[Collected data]
=== Begin Enclosure ===

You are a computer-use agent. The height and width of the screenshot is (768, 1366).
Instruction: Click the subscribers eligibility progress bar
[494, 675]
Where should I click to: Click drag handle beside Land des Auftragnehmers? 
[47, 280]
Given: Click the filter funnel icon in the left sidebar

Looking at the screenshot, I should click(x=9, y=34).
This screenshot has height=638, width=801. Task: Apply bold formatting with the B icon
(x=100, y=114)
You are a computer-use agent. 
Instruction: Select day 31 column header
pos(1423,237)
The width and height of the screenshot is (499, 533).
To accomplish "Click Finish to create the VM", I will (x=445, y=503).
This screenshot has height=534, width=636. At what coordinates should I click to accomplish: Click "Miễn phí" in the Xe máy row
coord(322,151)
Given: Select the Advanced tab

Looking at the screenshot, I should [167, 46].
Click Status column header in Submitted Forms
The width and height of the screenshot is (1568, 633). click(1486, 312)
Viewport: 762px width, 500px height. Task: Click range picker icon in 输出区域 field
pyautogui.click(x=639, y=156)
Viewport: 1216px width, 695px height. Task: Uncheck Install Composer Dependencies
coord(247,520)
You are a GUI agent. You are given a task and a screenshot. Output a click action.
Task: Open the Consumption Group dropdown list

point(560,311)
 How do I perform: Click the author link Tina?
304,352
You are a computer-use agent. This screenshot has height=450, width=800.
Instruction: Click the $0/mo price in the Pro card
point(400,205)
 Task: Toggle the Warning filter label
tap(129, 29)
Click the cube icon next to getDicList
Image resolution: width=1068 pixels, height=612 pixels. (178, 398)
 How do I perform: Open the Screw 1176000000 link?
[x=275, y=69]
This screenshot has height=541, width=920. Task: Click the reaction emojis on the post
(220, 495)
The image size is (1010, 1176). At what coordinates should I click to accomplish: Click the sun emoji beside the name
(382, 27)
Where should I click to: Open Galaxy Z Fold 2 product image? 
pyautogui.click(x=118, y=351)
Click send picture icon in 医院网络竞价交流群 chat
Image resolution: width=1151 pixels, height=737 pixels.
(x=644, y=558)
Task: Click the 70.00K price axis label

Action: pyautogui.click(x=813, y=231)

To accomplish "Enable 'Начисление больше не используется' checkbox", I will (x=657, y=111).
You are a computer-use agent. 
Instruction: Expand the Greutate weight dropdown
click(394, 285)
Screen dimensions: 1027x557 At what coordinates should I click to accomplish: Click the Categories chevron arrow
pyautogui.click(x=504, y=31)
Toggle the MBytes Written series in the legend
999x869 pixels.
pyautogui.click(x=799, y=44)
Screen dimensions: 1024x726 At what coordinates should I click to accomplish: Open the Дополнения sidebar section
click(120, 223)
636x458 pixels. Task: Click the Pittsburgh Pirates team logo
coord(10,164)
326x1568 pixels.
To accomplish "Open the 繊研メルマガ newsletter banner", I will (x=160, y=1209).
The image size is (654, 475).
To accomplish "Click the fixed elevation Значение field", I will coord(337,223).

=== End Enclosure ===

ABOUT THIS TASK – Across the data, find each line that has "computer" in it and copy that line.

SOLUTION TO THE EXERCISE –
You are a computer-use agent. The height and width of the screenshot is (768, 1366).
You are a computer-use agent. 
You are a computer-use agent. This screenshot has height=450, width=800.
You are a computer-use agent. 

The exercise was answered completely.